# Recruitment for Spelljammer: Starfarers



## gamecat (Jul 15, 2002)

I want to start an online SJ game, with 4-6 players. I run a game with the power quotient rounded up than down, so I play with the following rules varients:

- Every creature has another feat, plus everything with a character class has an extra feat, but you must write a little backstory as to why you possess this feat.

- Skill Focus is +3, and can be taken for class skills only.

- Cosmopolitan is no longer limited to waterdhavians and amnians.

- You may use the apprentice rules presented in the DMG for a 1st level multiclass character.

- Start with 500 xp and 500 gp worth of equipment.

- Once a class skill, always a class skill.

- All splatbooks, FRCS, Lords of Darkness, Magic of Faerun, and Oriental adventures may be used to make a character.

- Lastly, You must write a backstory for your character as to why you are on the spelljammer _Elegant Interlude_, as a passenger or crewman.


----------



## TheFlamingRheo (Jul 15, 2002)

Goddamnit does this mean that you will no longer be playing at my house and instead using my computer to play with these people.


----------



## Moon_Goddess (Jul 16, 2002)

Are you using the rules from shadows of the spider moon?


----------



## TheFlamingRheo (Jul 16, 2002)

Right now I am speaking in the name of Gamecat, if you own a copy and can pledge your honesty than he will gladly let it in,  Please send Gamecat some minor rules through his e-mail.


----------



## gamecat (Jul 16, 2002)

Yes, I use SJ rules from the Tarkas Brain Lab IV website. If i can procure shadow of the spider moon rules, i will.


----------



## novyet (Jul 16, 2002)

I might be interested, but may I ask a few questions?
First what kind of ship is the Elegant Interlude?
Second the ruleset you mention from Tarkas Brain Lab IV, where can I find this?
Thirdly (heh sorry for all the questions, I'm at work so my brain is a little addled) what do you mean all creatures and everything with class levels has an extra feat? A bonus feat on top of everything else, just wondering.
Final Question, how will you run this game? Here on the IC forum, irc, pbem?

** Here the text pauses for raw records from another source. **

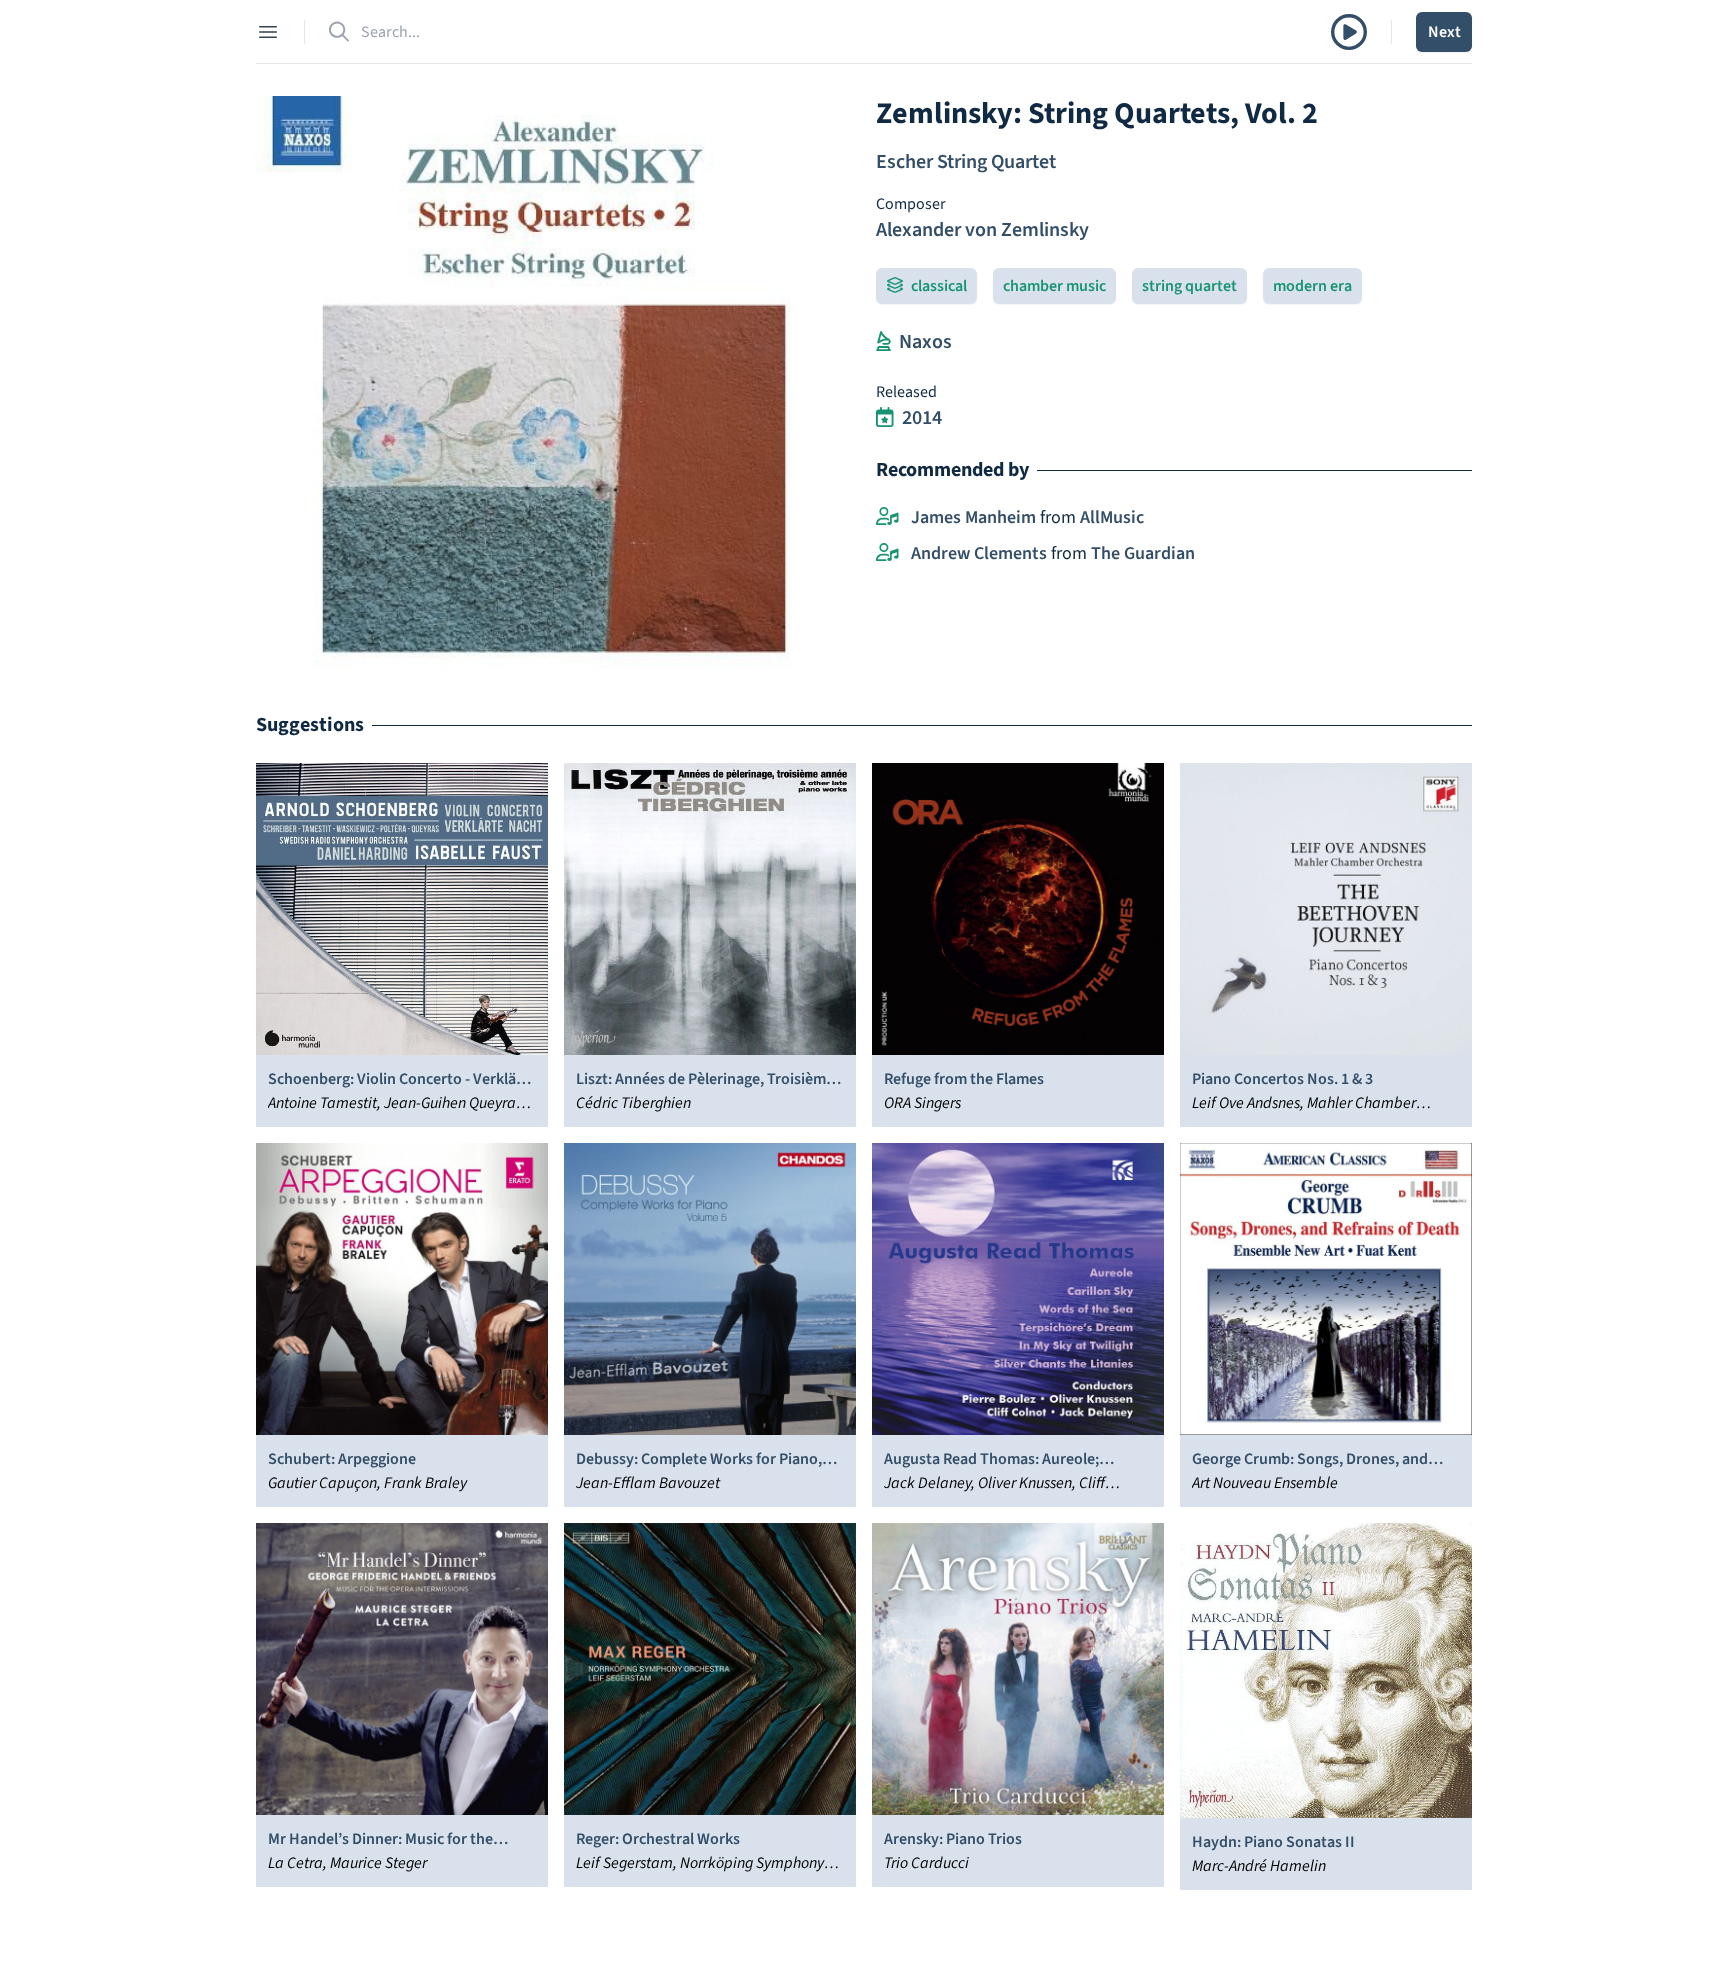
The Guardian (1143, 553)
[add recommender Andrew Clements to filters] (887, 554)
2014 (922, 418)
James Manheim (973, 517)
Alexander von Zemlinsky (982, 230)
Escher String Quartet (966, 162)
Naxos (925, 342)
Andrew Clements (979, 553)
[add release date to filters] (885, 418)
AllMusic (1112, 517)
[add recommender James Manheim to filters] (887, 518)
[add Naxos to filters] (883, 342)
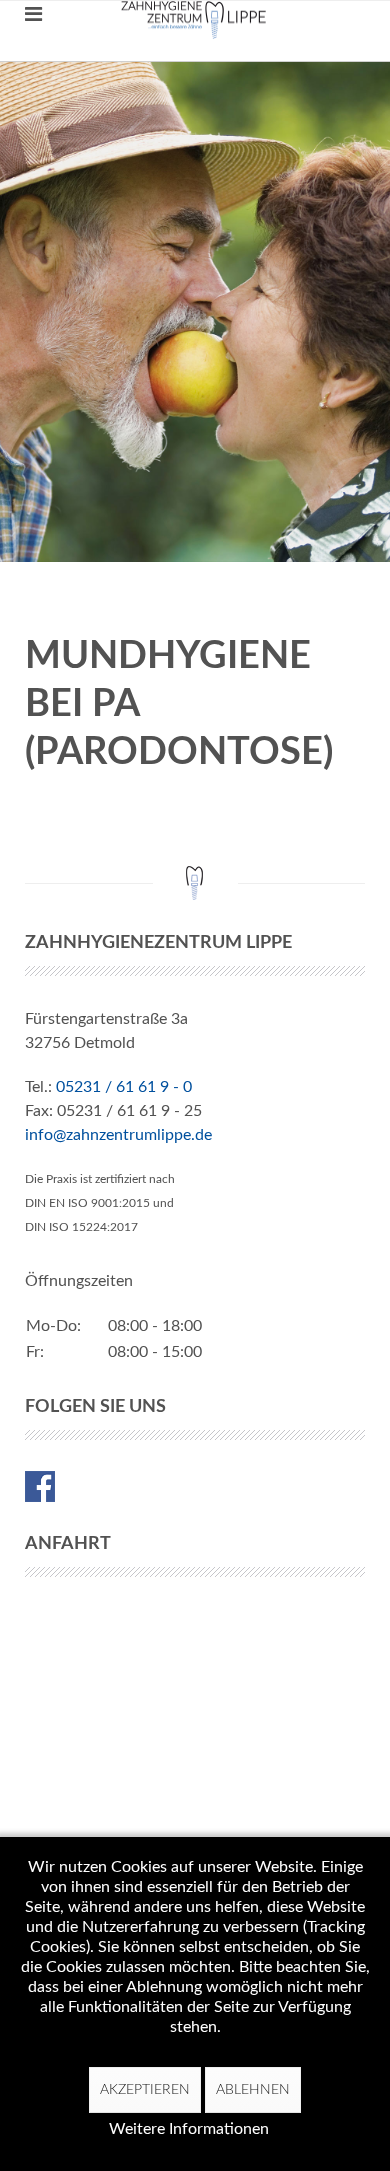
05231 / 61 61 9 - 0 (124, 1087)
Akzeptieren (145, 2090)
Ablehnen (253, 2090)
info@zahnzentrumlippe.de (118, 1135)
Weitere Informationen (189, 2129)
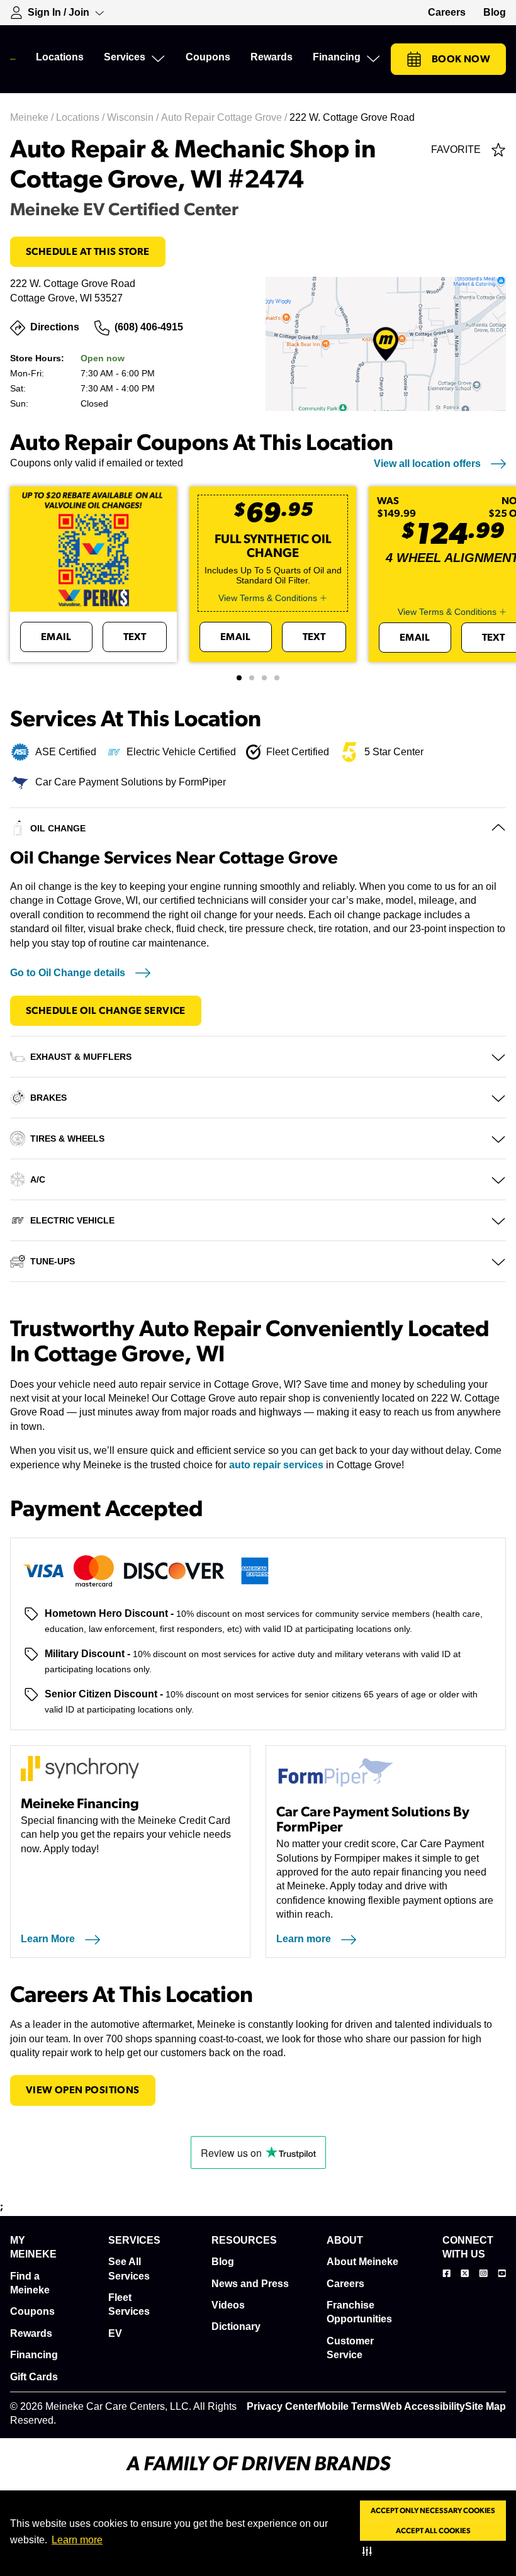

Thanks for putting up with a ton o' questions!


----------



## TheFlamingRheo (Jul 16, 2002)

What Gamecat is trying to say is that any thing that does not have a character class recieves one extra feat, while anything that has a character class in essence recieves two extra feats.


----------



## gamecat (Jul 16, 2002)

novyet said:
			
		

> *I might be interested, but may I ask a few questions?
> First what kind of ship is the Elegant Interlude?
> Second the ruleset you mention from Tarkas Brain Lab IV, where can I find this?
> Thirdly (heh sorry for all the questions, I'm at work so my brain is a little addled) what do you mean all creatures and everything with class levels has an extra feat? A bonus feat on top of everything else, just wondering.
> ...




Elegant Interlude is a 35 ton passenger ship that commonly goes between the Neer (My homebrew sphere) and Toril (FR).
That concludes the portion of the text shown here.